Destiny has 16m players, Call of Duty in 2015 – six things we learned from Activision's financials

Destiny

Call of Duty publisher Activision Blizzard boasted record sales for 2014 and beat market estimates for its fiscal quarter ending 31 December, but share value fell after the company announced it was unlikely to meet revenue projections for 2015.

In an investor call on Thursday evening, adjusted sales of $2.2bn were revealed for the last quarter, beating estimates of $2.1bn, thanks to strong sales for Call of Duty: Advanced Warfare and Destiny. The company projected 2015 earnings of $4.14bn for 2015, lower than the $4.4bn it previously estimated. Activision blamed weakened foreign currencies, higher tax rates and investment into Blizzard’s free-to-play online battle game Heroes of the Storm.

Here’s what else we learned.

Treyarch is answering the Call of Duty in 2015

Not announced during the investor call but revealed concurrently on Twitter, developer Treyarch confirmed that it is developing 2015’s Call of Duty instalment. The creator of the Black Ops titles didn’t mention whether its game would be a continuation of that series, but considering Black Ops 2 remains the most successful title in Call of Duty history that seems pretty likely.

Bobby Kotick also revealed that the culminative earnings for the Call of Duty franchise now stand at over $11bn. So yeah, Call of Duty isn’t going anywhere.

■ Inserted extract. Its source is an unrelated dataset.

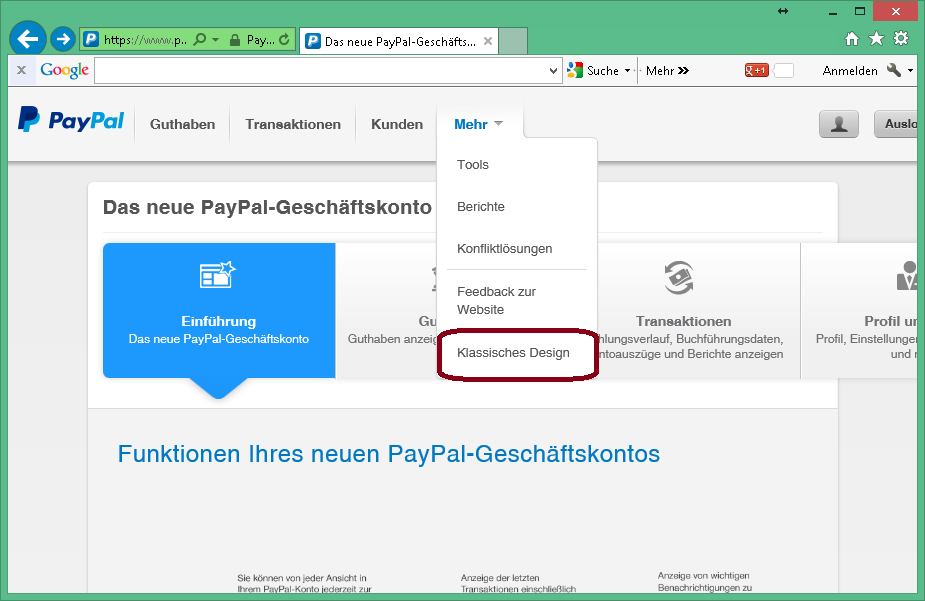
Task: Open the browser home page icon
Action: coord(852,39)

Destiny has over 16m registered users

It was a successful launch for Bungie’s online sci-fi shooter, even though the ambitious project received mixed reviews when it arrived in September. Activision claimed that data from market research company NPD made it “the most successful launch of a new video game franchise in history”. The mix of role-playing and FPS elements has certainly proved compelling: active players are averaging three hours of alien blasting a day. Three hours. There are no figures on how much of that time was spent hanging around outside the loot cave.

Skylanders is still ridiculously successful

The “toys to life” series, which combines kid-friendly role-playing adventures with compatible action figures, is another ongoing success. So far, Activision has sold 240m Skylanders toys, outperforming all other action figure lines in 2014. The series has made over $3bn so far.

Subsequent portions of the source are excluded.